1. A method comprising:
displaying a graph having graphical elements representing network resources;
receiving a selection of one of the graphical elements;
receiving input specifying one or more requirements for a network resource corresponding to the selected graphical element;
generating a virtual data center request based on the graph and the one or more requirements; and
transmitting the virtual data center request to a virtual data center,
wherein the method is performed by one or more processors.
2. The method of claim 1, wherein the network resource is a network element.
3. The method of claim 1, wherein the network resource is a connection between network elements.
4. The method of claim 1, further comprising:
receiving input identifying a new network resource to add to the graph;
adding a new graphical element representing the new network resource to the graph; and
receiving input specifying a service requirement for the new network resource.
5. The method of claim 1, wherein the virtual data center request is an XML representation of the graph that includes the specified service requirement.
6. The method of claim 1, wherein the graphical elements include at least one graphical element that represents a group of network resources.
7. The method of claim 6, further comprising:
receiving a selection of the at least one graphical element; and
responsive to the selection, displaying a sub-graph having graphical elements representing individual network resources in the group of network resources.
8. A method comprising:
receiving, at a data center, a request that defines a virtual data center, the request defining requirements for the virtual data center;
comparing the requirements for the virtual data center to attributes of the data center;
based on the comparing, identifying resources of the data center that satisfy the requirements for the virtual data center; and
allocating the identified data center resources to the virtual data center.
9. The method of claim 8, wherein comparing the requirements for the virtual data center to the attributes of the data center comprises:
solving a maximum flow problem based on the requirements of the virtual data center and the attributes of the data center.
10. The method of claim 9, wherein solving the maximum flow problem comprises:
generating a graph based on the virtual data center and at least a portion of the data center; and
solving the maximum flow problem based on the graph.
11. A non-transitory computer-readable medium including one or more sequences of instructions which, when executed by one or more processors, causes:
displaying a graph having graphical elements representing network resources;
receiving a selection of one of the graphical elements;
receiving input specifying one or more requirements for a network resource corresponding to the selected graphical element;
generating a virtual data center request based on the graph and the one or more requirements; and
transmitting the virtual data center request to a virtual data center.

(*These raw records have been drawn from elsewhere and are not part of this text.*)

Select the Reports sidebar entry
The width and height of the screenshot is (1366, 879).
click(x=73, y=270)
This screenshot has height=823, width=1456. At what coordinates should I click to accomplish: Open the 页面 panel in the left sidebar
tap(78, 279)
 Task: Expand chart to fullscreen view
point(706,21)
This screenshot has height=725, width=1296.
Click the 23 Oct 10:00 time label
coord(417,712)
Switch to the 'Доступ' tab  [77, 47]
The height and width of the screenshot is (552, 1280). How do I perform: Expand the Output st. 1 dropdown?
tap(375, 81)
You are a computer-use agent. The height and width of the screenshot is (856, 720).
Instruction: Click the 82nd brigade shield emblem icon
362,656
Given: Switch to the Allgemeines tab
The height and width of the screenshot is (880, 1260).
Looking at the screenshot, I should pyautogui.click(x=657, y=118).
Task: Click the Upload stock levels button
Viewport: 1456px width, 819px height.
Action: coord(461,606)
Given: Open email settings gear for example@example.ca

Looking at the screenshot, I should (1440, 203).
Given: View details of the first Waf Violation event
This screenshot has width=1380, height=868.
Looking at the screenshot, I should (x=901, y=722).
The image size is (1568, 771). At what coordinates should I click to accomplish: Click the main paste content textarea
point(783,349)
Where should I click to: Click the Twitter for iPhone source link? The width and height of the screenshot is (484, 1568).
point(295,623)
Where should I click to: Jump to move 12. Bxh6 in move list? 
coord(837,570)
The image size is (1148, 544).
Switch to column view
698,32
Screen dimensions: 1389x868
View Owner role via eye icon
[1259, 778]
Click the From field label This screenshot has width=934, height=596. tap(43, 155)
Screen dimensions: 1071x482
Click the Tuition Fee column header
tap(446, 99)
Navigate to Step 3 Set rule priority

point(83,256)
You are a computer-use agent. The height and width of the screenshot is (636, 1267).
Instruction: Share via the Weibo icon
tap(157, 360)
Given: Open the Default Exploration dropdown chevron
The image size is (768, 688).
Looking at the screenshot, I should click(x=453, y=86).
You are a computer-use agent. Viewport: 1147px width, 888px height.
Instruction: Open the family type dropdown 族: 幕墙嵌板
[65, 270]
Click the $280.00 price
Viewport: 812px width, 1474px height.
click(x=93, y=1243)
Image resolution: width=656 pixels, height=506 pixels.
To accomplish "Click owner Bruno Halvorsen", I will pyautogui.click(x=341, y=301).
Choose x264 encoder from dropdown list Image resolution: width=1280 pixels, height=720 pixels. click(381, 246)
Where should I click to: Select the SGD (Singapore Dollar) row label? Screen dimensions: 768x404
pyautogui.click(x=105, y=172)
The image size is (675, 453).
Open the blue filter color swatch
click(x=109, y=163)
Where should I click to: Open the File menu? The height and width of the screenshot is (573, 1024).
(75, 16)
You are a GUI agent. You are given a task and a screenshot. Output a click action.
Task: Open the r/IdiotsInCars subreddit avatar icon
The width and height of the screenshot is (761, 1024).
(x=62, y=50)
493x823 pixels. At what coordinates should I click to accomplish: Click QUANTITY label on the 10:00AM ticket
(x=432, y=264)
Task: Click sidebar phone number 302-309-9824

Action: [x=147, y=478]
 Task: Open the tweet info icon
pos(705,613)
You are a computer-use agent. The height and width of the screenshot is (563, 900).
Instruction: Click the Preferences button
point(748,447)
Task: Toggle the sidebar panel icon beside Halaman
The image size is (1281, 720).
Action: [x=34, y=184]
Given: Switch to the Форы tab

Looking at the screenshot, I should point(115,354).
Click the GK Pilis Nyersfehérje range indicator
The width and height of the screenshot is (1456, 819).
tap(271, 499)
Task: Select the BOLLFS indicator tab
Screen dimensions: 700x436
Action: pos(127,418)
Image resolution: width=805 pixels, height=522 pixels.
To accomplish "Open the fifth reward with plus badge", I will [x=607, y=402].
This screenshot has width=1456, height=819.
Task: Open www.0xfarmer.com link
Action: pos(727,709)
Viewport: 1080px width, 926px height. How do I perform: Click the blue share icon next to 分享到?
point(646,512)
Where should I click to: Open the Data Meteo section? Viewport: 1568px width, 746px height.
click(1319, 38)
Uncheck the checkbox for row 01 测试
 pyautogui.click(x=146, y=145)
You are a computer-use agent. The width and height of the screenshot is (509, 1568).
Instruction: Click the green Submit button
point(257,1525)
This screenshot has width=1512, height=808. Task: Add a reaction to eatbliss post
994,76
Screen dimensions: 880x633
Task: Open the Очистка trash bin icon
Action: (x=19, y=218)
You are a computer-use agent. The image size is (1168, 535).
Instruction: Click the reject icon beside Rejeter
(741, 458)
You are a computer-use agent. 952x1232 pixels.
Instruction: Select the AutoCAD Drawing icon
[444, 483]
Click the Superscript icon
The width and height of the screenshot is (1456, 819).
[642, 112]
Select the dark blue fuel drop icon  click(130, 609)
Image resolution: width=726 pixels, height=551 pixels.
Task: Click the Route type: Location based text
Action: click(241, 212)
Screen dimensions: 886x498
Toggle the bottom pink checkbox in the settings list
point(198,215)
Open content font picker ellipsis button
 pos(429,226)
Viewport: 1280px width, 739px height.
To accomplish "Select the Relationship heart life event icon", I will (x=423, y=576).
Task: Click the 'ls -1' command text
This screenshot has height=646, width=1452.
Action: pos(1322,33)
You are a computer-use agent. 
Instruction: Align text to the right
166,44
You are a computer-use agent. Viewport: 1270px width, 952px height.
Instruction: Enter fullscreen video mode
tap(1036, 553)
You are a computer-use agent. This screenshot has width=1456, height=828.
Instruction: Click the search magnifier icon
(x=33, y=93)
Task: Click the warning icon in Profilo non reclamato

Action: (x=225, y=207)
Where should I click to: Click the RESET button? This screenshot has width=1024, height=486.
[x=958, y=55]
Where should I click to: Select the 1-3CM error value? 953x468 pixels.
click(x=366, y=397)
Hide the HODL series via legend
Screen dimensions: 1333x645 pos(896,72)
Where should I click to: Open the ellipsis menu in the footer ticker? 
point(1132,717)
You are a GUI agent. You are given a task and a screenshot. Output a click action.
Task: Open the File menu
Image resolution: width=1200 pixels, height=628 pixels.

12. The non-transitory computer-readable medium of claim 11, wherein the network resource is a network element.
13. The non-transitory computer-readable medium of claim 11, wherein the network resource is a connection between network elements.
14. The non-transitory computer-readable medium of claim 11, wherein the instructions cause:
receiving input identifying a new network resource to add to the graph;
adding a new graphical element representing the new network resource to the graph; and
receiving input specifying a service requirement for the new network resource.
15. The non-transitory computer-readable medium of claim 11, wherein the virtual data center request is an XML representation of the graph that includes the specified service requirement.
16. The non-transitory computer-readable medium of claim 11, wherein the graphical elements include at least one graphical element that represents a group of network resources.
17. The non-transitory computer-readable medium of claim 16, wherein the instructions cause:
receiving a selection of the at least one graphical element; and
responsive to the selection, displaying a sub-graph having graphical elements representing individual network resources in the group of network resources.
18. A non-transitory computer-readable medium including one or more sequences of instructions which, when executed by one or more processors, causes:
receiving, at a data center, a request that defines a virtual data center, the request defining requirements for the virtual data center;
comparing the requirements for the virtual data center to attributes of the data center;
based on the comparing, identifying resources of the data center that satisfy the requirements for the virtual data center; and
allocating the identified data center resources to the virtual data center.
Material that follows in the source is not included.